[OT] partialy I was wondering what suggestions for programing
Charles, Joshua Micah (UMKC-Student)
jmcqk6 at umkc.edu
Mon Feb 9 12:54:00 CST 2004
I was over looking at the Art of Assembly material, and I'm a bit
confused. The stuff this guy is teaching isn't stand alone assembly; it
one step higher. Is this really going to be helpful, or would I be
better off just looking at C?
Josh
-----Original Message-----
From: owner-kclug at kclug.org [mailto:owner-kclug at kclug.org] On Behalf Of
Bryan Richard
Sent: Sunday, February 08, 2004 9:00 PM
To: Kendrick-LUG
Cc: kulua-l at kulua.org; Kansas linux ers
Subject: Re: [OT] partialy I was wondering what suggestions for
programing
On Sun, Feb 08, 2004 at 04:33:18AM -0800, Kendrick-LUG wrote:
> I am wanting to get in to programing eventualy posibly drivers etc. I
> was wondering if there were any suggestions about where/how to learn
the
> basics ie what a aray is for things of that nature the fundamentals of
> programing.
There's a couple of schools of thought about learning to program. One is
that you start low-level and, if you don't get frustrated and quit, once
you get it everything else will seem easy. The high school my wife
taught at in California taught C++ (name of the book was C++ FOR YOU++
;-)). The other is that people should learn a high-level, interpreted
language and gradually drill down from there.

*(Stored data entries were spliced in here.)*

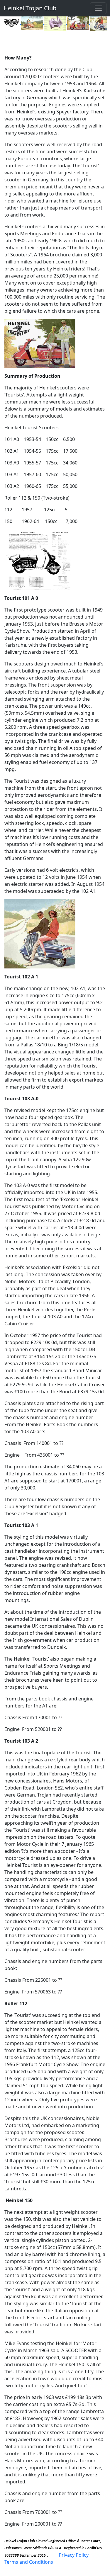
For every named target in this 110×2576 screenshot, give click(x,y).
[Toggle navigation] (98, 8)
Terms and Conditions (28, 2562)
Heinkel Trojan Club (30, 8)
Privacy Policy (74, 2555)
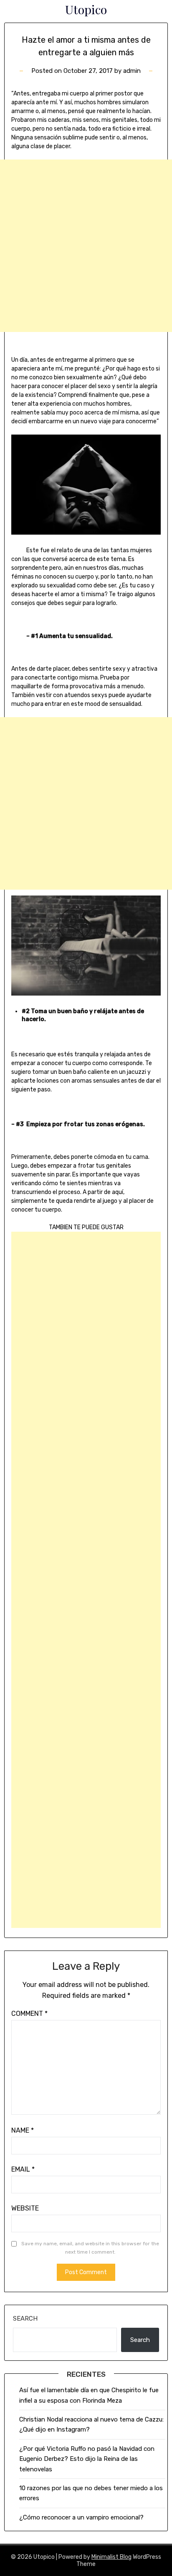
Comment (29, 2014)
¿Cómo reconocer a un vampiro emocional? (81, 2517)
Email (23, 2169)
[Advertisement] (86, 246)
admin (132, 71)
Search (25, 2318)
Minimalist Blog (111, 2557)
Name (22, 2130)
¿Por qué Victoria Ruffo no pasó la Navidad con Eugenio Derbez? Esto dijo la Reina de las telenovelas (86, 2459)
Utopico (86, 9)
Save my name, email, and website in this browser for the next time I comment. (90, 2248)
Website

I'm kind of one the fence as there have been times a CS degree would
have served me well but I believe I side with the "introduction to
programming via high-level languages."
> then posibly a good starting language.
A solid understanding of /usr/bin/bash is like knowing how to how spell
well; it will serve you well down the road. A quick way to learn bash is
to make it your file manager.
I would look at languages that you can do a number of things with
(executable, interactive prompt, web, &c.), well documented tutorials,
and strong community. Python, Ruby, and Perl are all solid starting
points.
If you choose to go the low-level route, then you can learn more than
you will ever use from the Art of Assembly book
(http://webster.cs.ucr.edu/).
> eventual intrests
> include perl php c's. any suggestions are greatly welcome
I don't think I would start with PHP. PHP is interesting and if you
collect languages it's fun to see what happens when a language is built
to solve a single problem (pre-PHP5 and the web) but I don't really
consider it all that practical for work off the web.